▸ TO DO
The material below holds a span beginning at the line with "Given: Select the" and ending at the line with "The width and". Quote that span exactly, both ends included, and only that span.
***** EXTRACTED ENTRIES *****
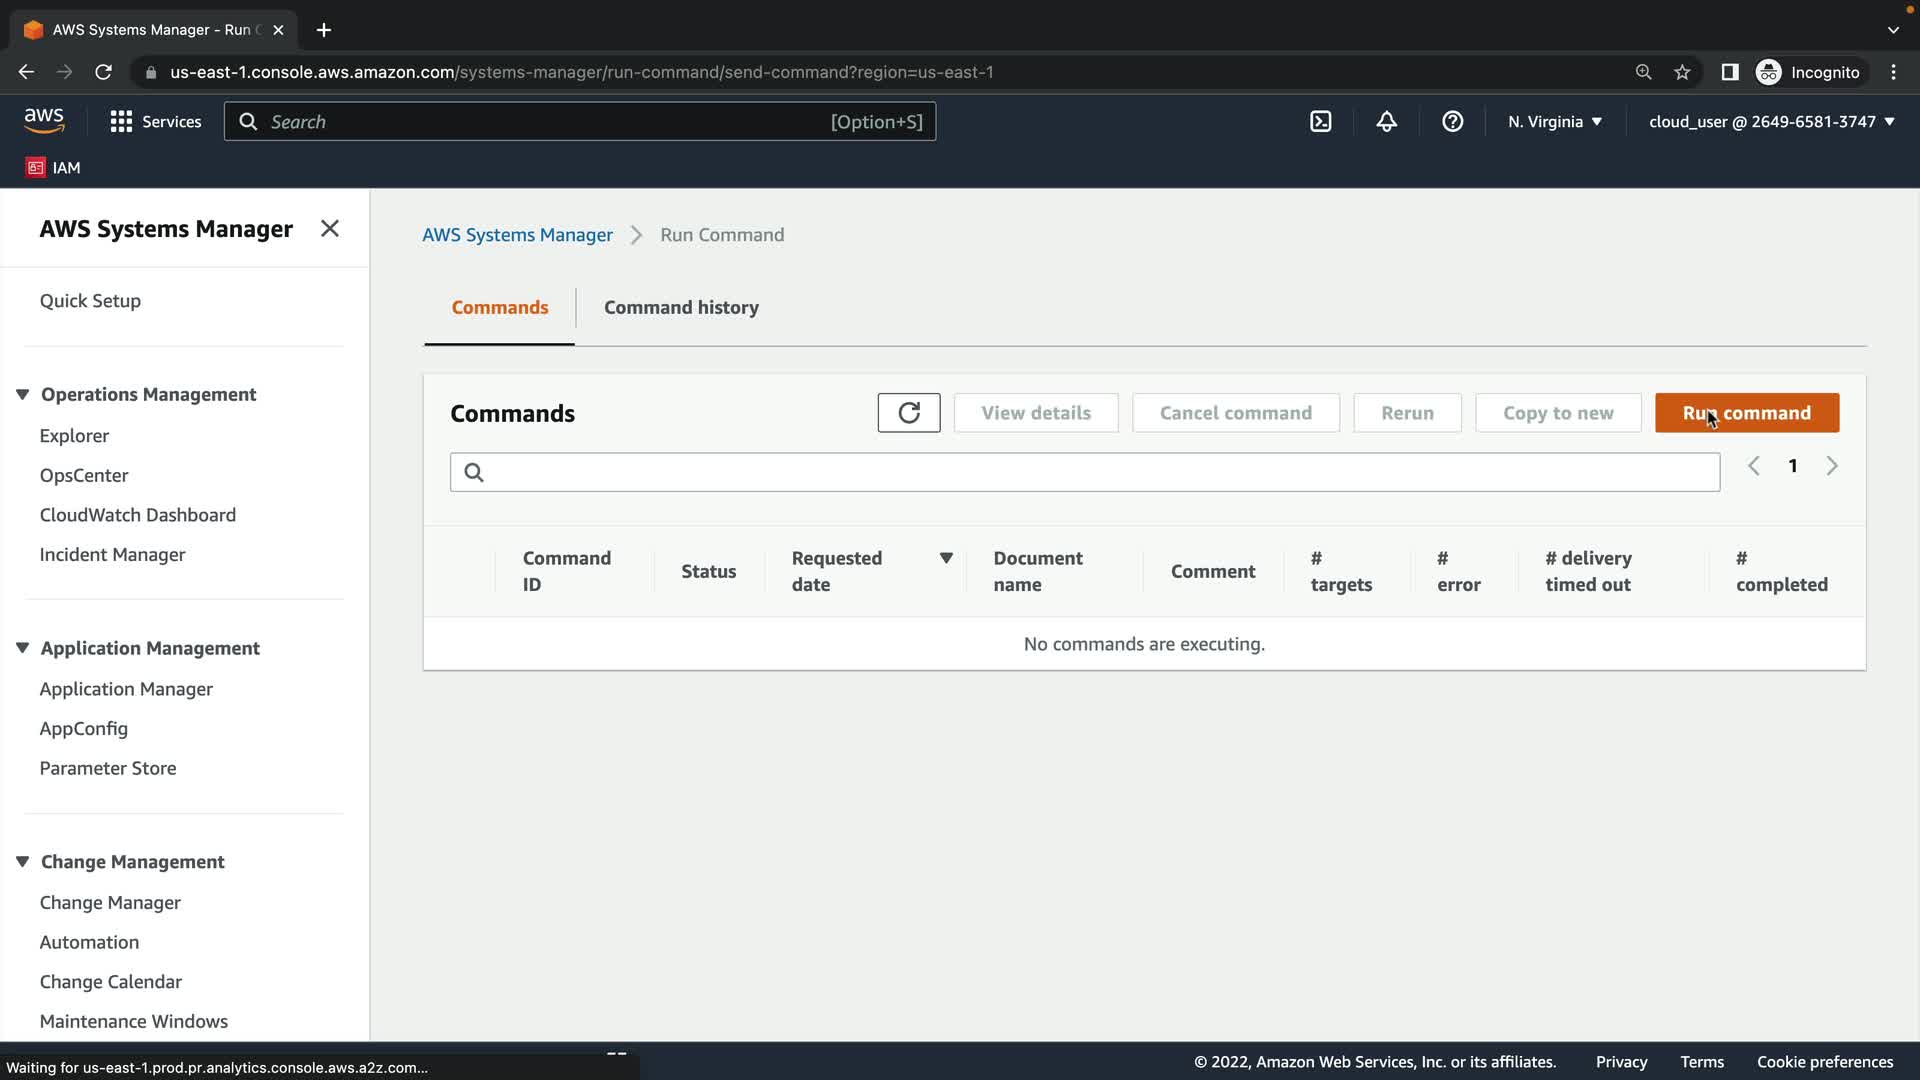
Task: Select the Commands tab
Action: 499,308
*****
***** EXTRACTED ENTRIES *****
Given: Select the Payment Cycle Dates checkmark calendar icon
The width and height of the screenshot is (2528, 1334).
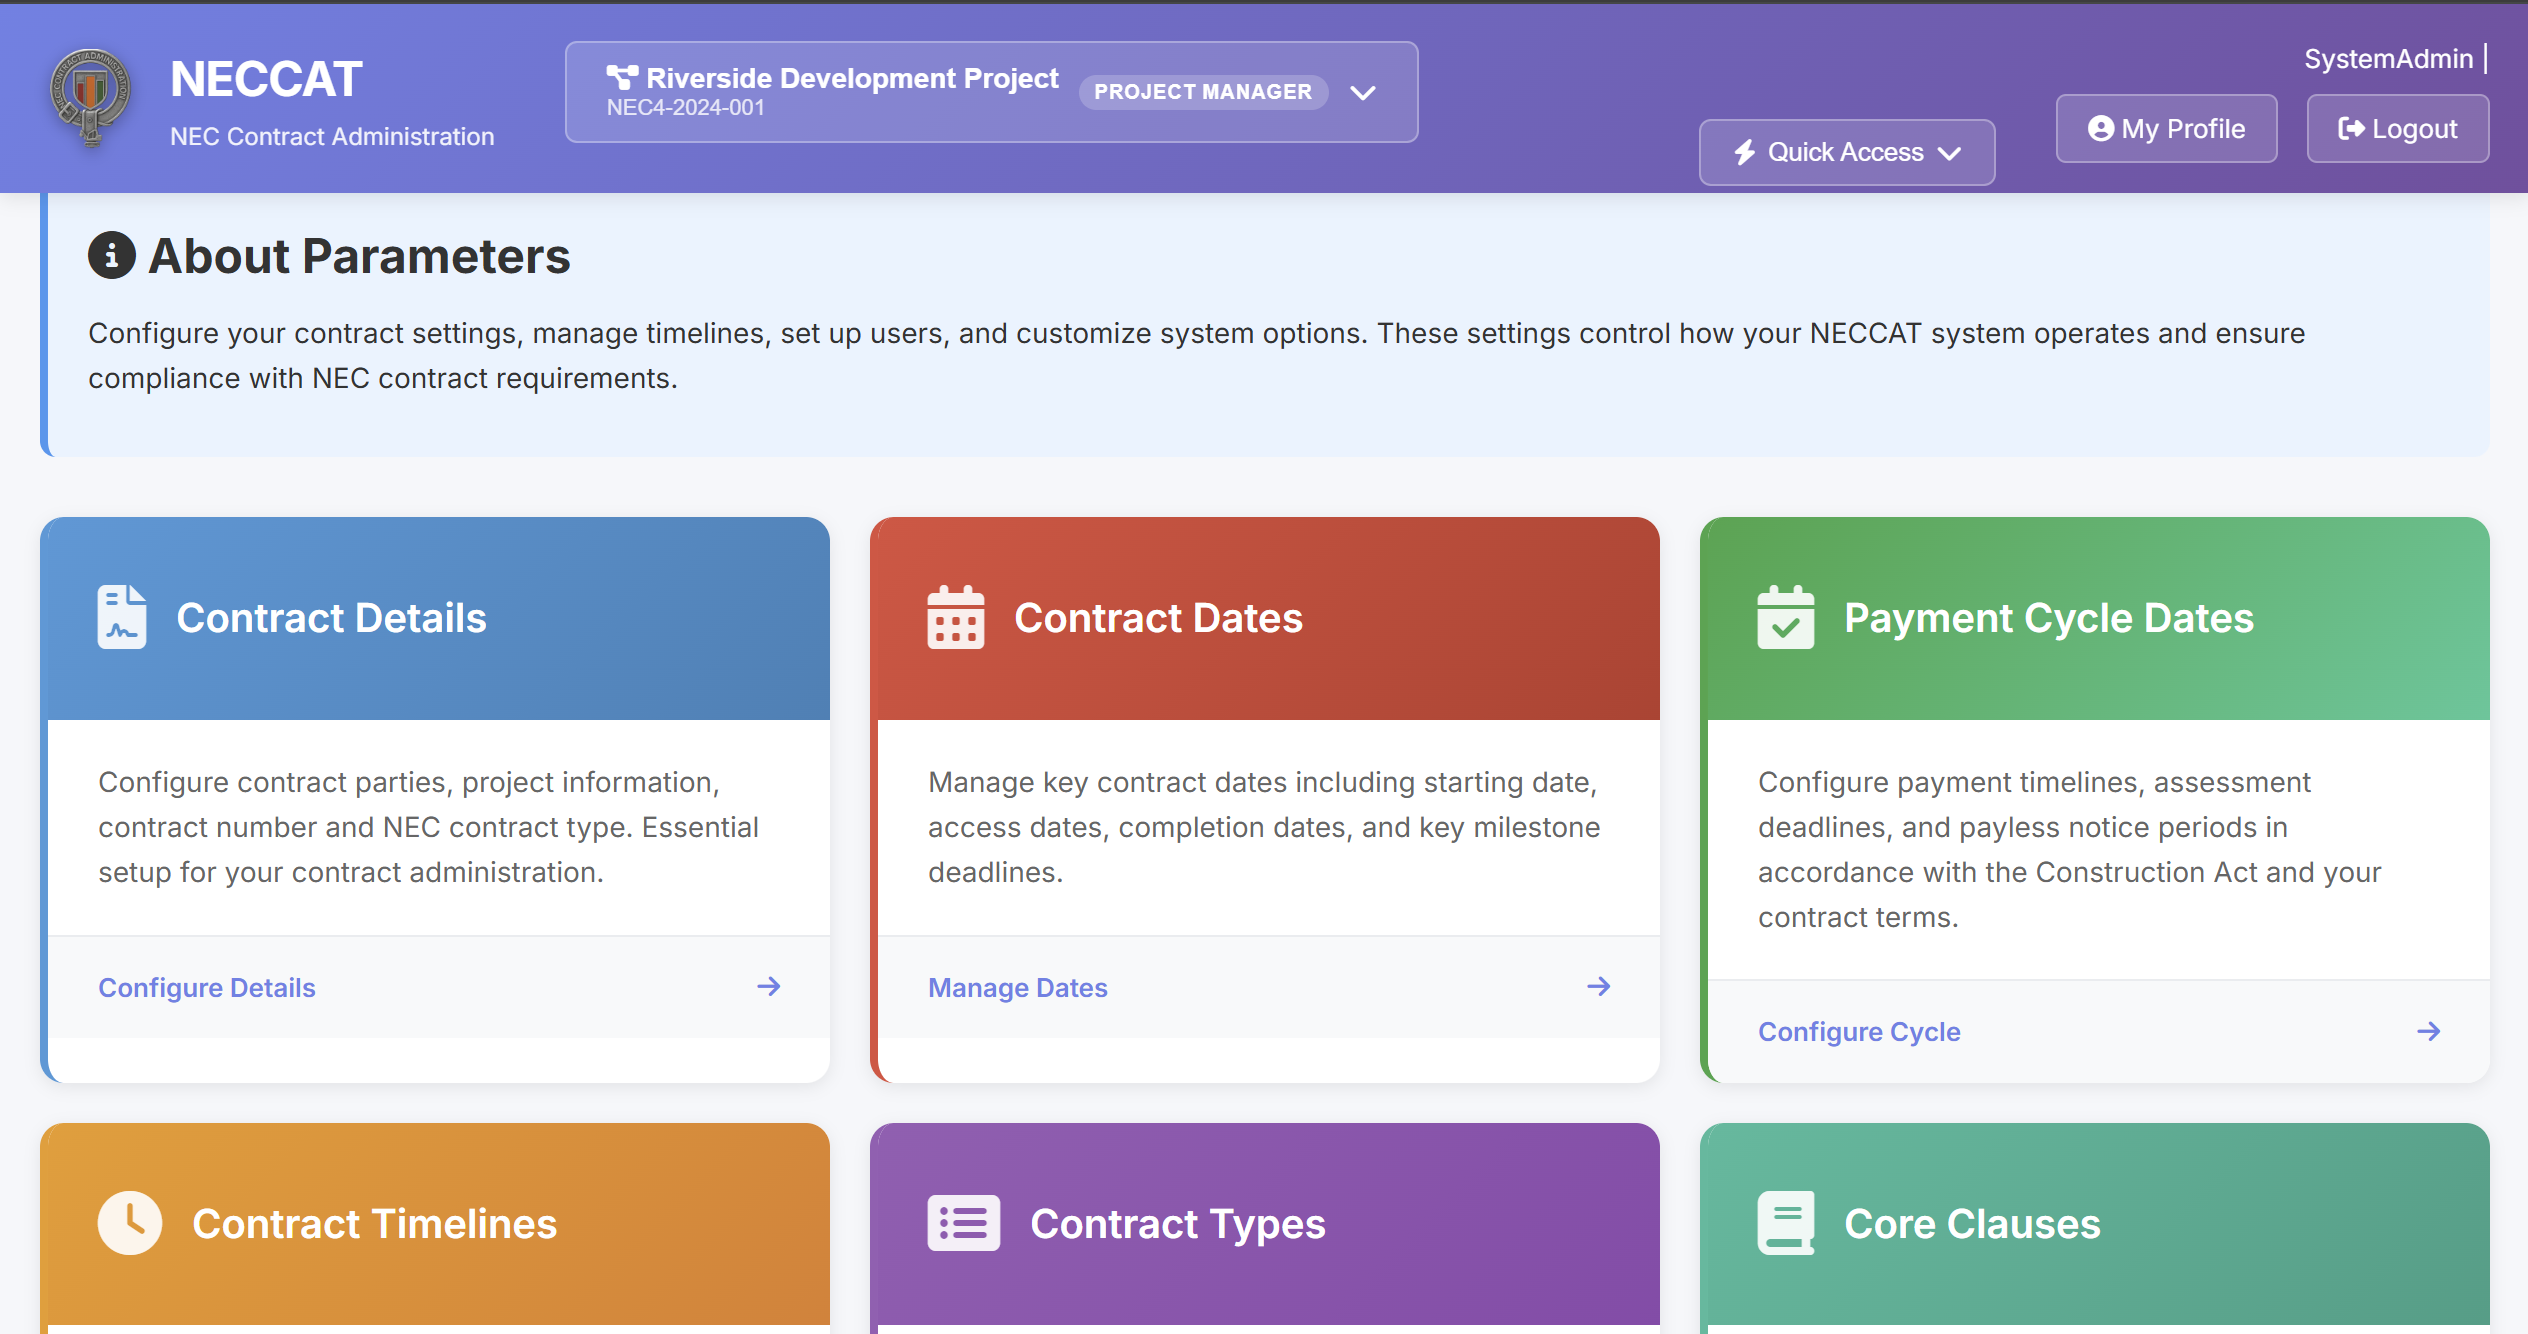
*****
***** EXTRACTED ENTRIES *****
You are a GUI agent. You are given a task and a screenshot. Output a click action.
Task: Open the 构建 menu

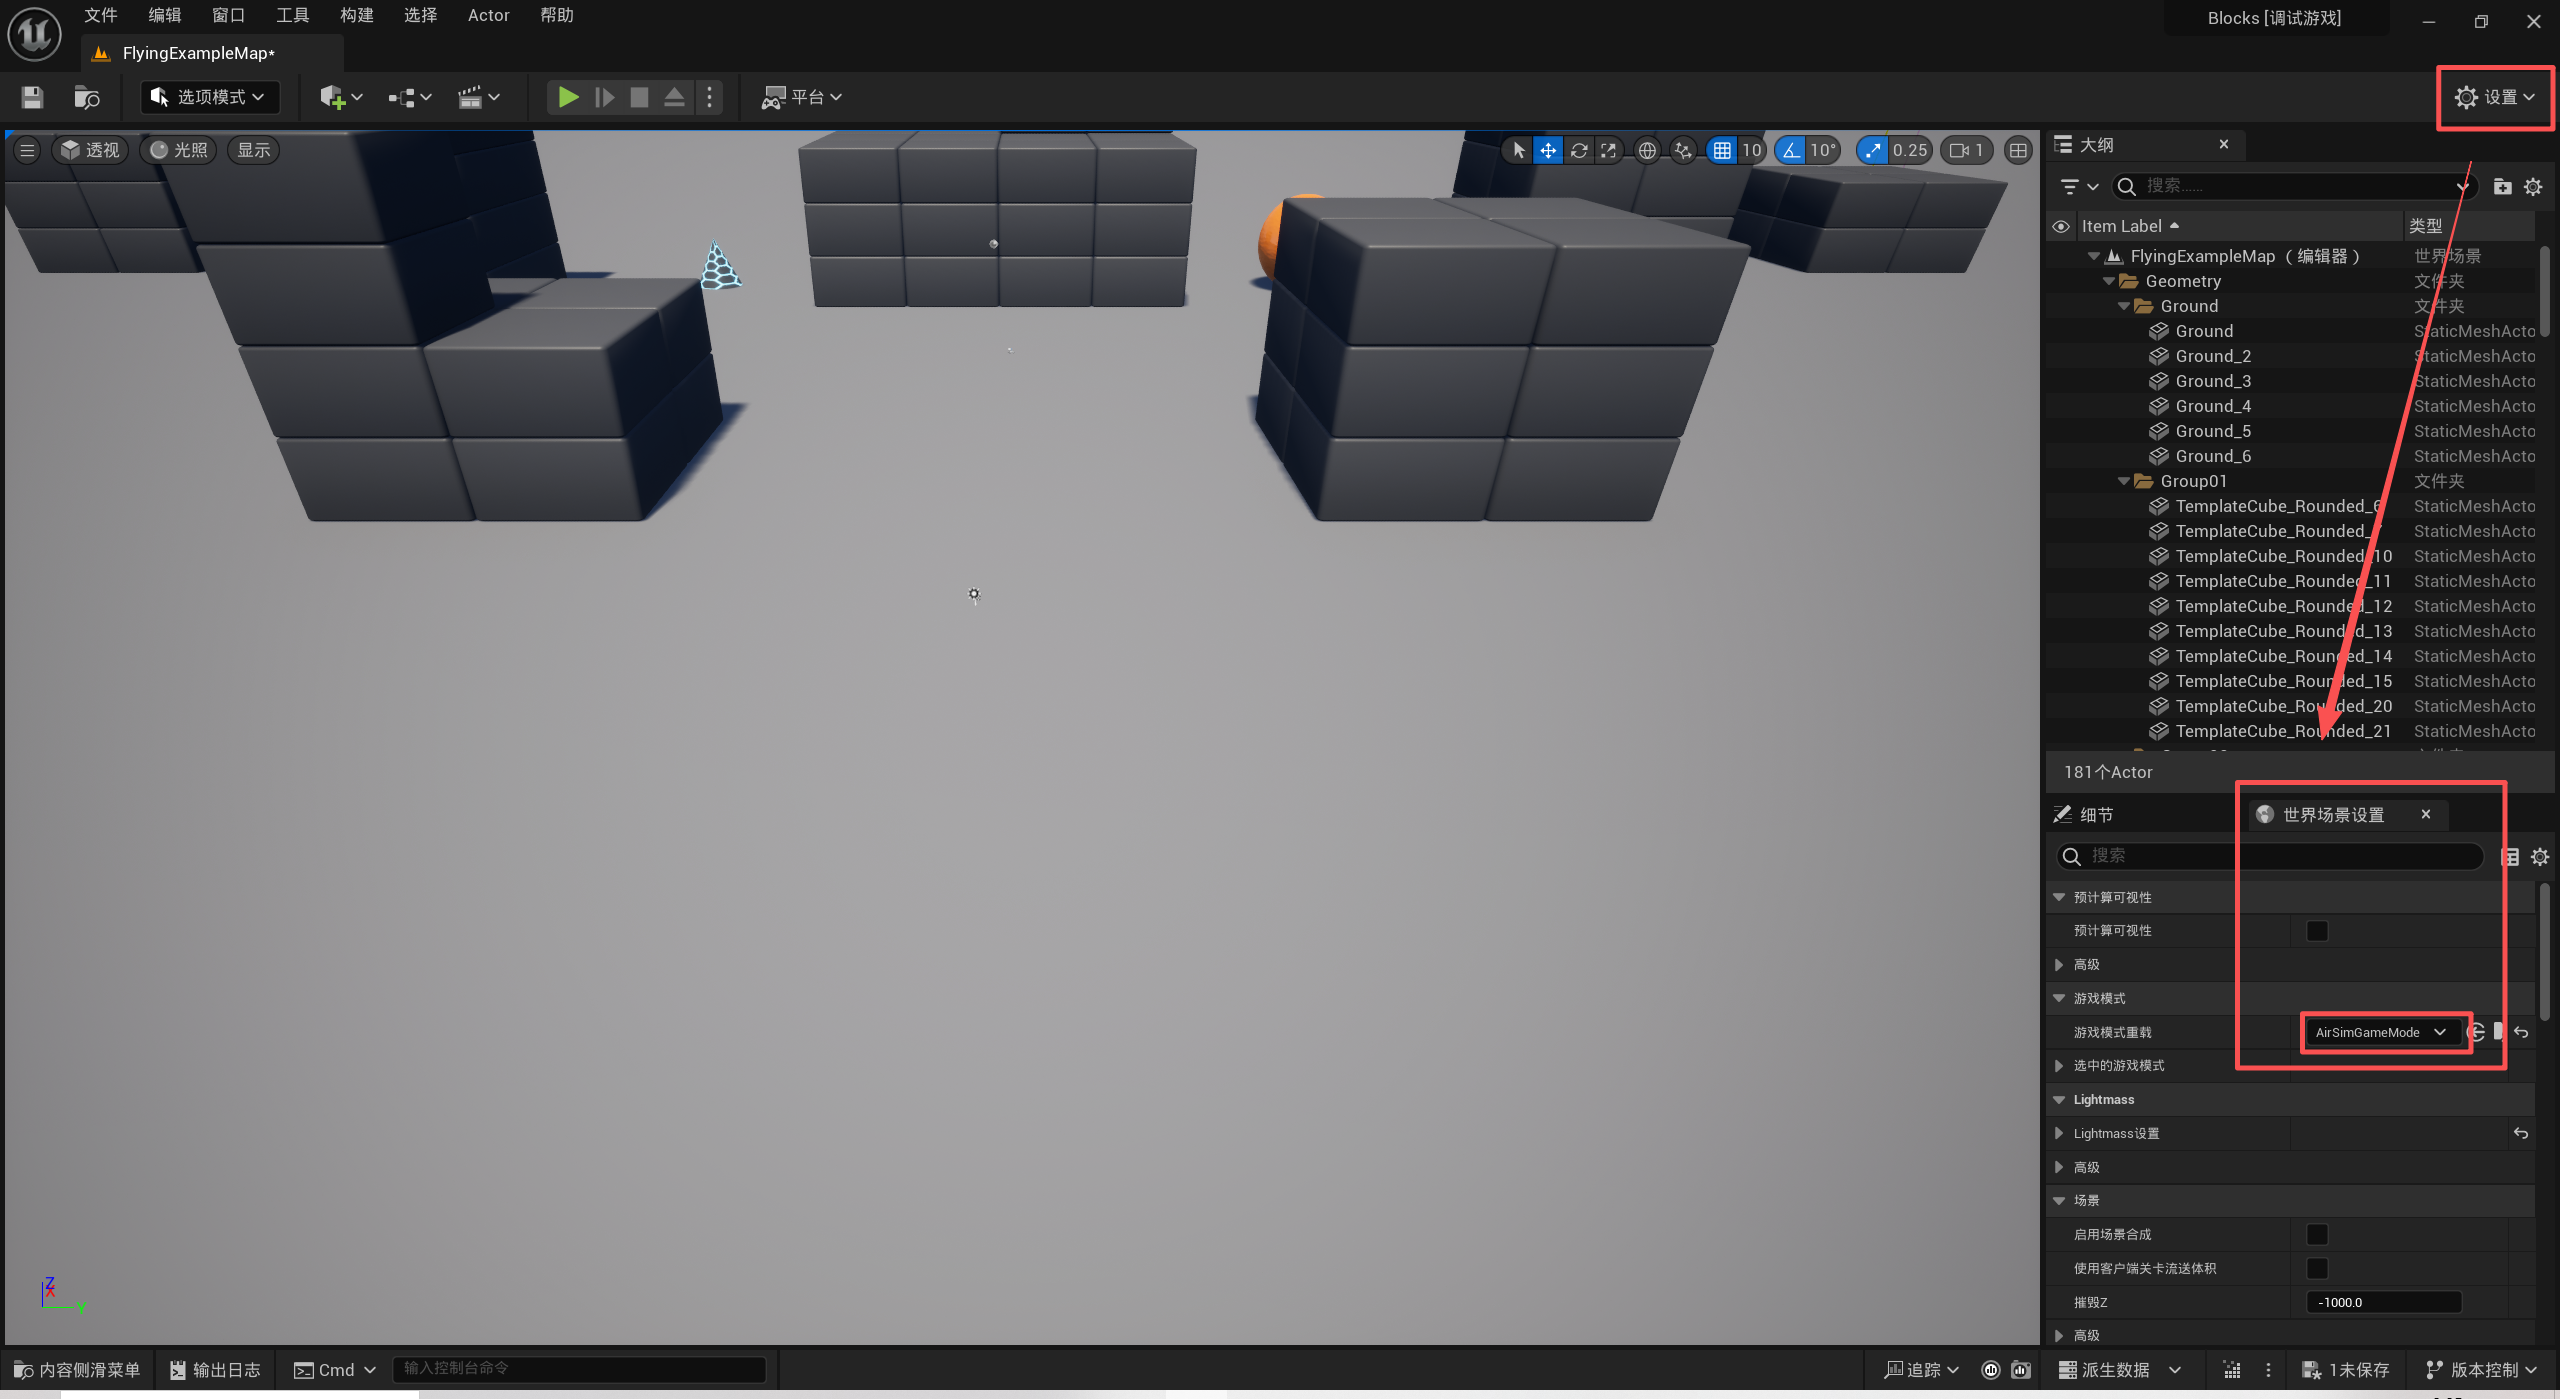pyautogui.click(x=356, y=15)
*****
▸ EXERCISE ANSWER
Given: Select the Payment Cycle Dates checkmark calendar icon
The width and height of the screenshot is (2528, 1334).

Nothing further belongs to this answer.